Motivation and Context
The web browser is a powerful tool on its own. As a source in OBS, it's great for building dynamic overlays.
However, JavaScript developers are used to being able to control everything. In this case, a source cannot (and shouldn't) do anything related to transitioning from one scene to another. This is where a Browser transition makes sense, especially as they expose access to transition_start
and transition_stop
events. Check the RFC for full details.
View the RFC
I currently have custom HTML based transition animations which would benefit from having OBS browser transitions as an official feature. They differ from a stinger transition in that there is no hard transition time point where the animation covers the entire screen. Instead I use an object that swipes across the screen along a single linear vector and extends to the edges of the screen 90 degrees perpendicular to the swipe vector, with the original scene on the leading side of the current location of the swipe and the new scene on the trailing edge of the swipe. I do this by taking the object I want to swipe across the screen and scaling it to hit the edges of the screen, then placing it on top of a green background extending off to one side in order to key it out later.
The whole setup works for transitioning from a single scene to another single scene but it isn't as flexible as if I were able to use it as a transition officially. Also there are some browser source timing issues that can get in the way due to the time it takes for browser source to load and begin rendering, which often causes the start of the animation sequence to stutter across the screen and requires a hard coded delay in the start of the CSS animation to smooth things out, which in turn makes the transition itself lag by 300-500ms or so.
In short my current method is an ugly hack but it works for some usage scenarios at least, and I've noticed other content creators using this same technique, namely Harris Heller's video editor Sam uses this same trick.
As an example, I have an electric guitar stretching bottom to top of screen that starts out in a browser source off to the left of the screen, then after a short 300ms or so delay in the CSS animation it swipes across the screen from left to right until it vanishes off the right side, dragging behind it a full screen green background, which I key out. The guitar never fills the entire screen, so I can't just toggle from one scene to another, rather both are showing simultaneously as the guitar swipes across the screen, and in one variant the guitar has a whammy bar which I have spinning around in a circle using CSS animation also.

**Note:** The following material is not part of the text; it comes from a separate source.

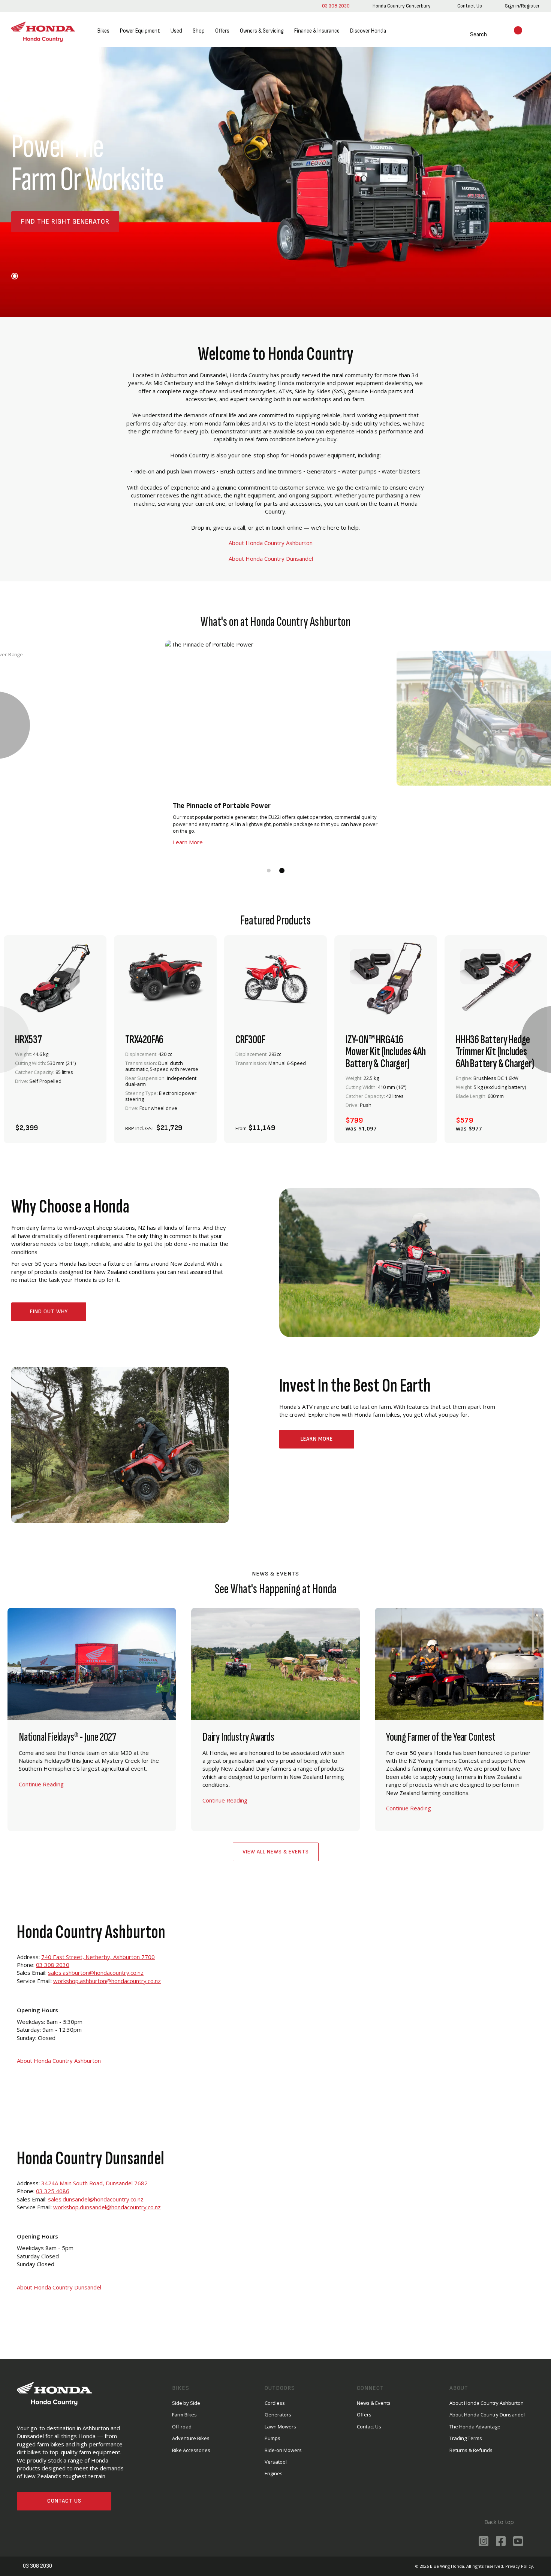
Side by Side (186, 2403)
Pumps (272, 2438)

Browser source transitions would greatly expand what is possible in transitions in a very flexible way. If implemented, hopefully someone can figure out a way to make the animation start immediately without any browser source startup lag delaying or stuttering the animation like browser source does though. I imagine pre-caching things somehow might solve that problem.
I am very interested in browser-based transitions. I currently use the following hack:
- Play a Stinger that is simply a transparent
.mov
file of a known duration. - Using
obs-websocket
, detect when that Stinger has begun playing, and then play an animation in a Browser Source present on all scenes, which then acts as the actual visuals of the transition.
This works, but like all hacks, places limitations on me and can be fragile. Having first-class support for this concept in OBS itself would be great, and would be a truly unique thing that sets OBS apart from traditional hardware-based vision mixers. Fully dynamic transitions are a fairly unexplored part of broadcast design simply because nothing really supports it.
On that matter, the WebVfx plugin for the MLT framework supports loading web pages or QML layouts as transitions, filters or frame producers: https://github.com/rectalogic/webvfx. It doesn't do GPU texture sharing though.
So this would be like browser sources acting as stingers? The problem is you probably can't actually use them in any way other than that. It's not like you can transfer the two transitioning backbuffers to the browser.
Yes, basic stinger-style transition but with a webpage rather than a video is what I'm aiming for with the current RFC. No backbuffer craziness expected.
I was notified of this rfc after I published my Browser Transition plugin. This plugin does not resolve all points in this rfc, but it can be a good start.
After discussion, I am content leaving this task to a third party plugin which already exists for now. If there's additional functionality that is missing from the plugin, work and efforts can be made there to bring it up to actual user requirements.
Moving to Final Comment Period, with Disposition Close.